WORK REQUIRED:
Please give the number of lines in the records below that include "computer", with no other output.

:::

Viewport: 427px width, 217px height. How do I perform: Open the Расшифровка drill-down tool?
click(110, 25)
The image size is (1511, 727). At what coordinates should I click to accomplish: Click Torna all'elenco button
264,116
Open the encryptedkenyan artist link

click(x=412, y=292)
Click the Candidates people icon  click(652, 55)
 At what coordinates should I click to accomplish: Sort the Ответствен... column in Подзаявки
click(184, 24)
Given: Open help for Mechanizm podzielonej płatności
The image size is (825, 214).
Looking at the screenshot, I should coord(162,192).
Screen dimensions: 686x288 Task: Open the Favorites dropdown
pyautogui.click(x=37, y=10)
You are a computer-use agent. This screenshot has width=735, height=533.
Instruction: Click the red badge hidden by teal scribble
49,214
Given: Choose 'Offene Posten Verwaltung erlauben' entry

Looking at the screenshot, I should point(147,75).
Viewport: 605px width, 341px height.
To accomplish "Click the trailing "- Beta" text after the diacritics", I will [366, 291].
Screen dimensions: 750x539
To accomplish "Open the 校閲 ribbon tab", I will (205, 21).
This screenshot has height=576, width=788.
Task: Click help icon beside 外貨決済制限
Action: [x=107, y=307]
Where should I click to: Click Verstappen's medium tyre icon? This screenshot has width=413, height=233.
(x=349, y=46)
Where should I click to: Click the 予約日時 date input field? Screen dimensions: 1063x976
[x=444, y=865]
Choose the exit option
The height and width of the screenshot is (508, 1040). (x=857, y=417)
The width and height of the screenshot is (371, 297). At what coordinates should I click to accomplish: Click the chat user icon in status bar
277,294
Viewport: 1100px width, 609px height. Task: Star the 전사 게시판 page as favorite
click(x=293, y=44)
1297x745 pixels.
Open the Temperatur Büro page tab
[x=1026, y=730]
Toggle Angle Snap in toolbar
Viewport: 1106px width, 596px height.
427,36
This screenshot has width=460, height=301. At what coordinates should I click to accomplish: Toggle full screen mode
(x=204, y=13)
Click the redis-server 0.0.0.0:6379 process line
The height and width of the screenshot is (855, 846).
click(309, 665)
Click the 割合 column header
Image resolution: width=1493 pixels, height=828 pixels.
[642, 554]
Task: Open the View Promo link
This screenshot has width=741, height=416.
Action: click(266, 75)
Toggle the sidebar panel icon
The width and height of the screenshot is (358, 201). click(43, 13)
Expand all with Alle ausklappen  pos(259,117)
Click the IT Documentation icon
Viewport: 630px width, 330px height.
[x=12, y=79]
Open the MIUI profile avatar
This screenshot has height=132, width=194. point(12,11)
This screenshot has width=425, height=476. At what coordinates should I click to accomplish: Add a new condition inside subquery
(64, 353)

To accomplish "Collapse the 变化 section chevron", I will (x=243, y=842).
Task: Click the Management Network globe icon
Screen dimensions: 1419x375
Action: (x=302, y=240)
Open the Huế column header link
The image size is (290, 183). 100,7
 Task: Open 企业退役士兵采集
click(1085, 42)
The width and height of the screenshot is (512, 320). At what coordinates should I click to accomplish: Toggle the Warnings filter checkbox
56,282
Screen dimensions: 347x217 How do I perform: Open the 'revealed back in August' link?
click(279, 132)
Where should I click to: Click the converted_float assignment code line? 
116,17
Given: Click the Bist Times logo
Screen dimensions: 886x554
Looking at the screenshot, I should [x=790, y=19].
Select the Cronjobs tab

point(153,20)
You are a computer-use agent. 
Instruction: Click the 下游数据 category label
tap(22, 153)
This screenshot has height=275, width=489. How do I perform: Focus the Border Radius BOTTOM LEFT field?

:::

REPLY:
2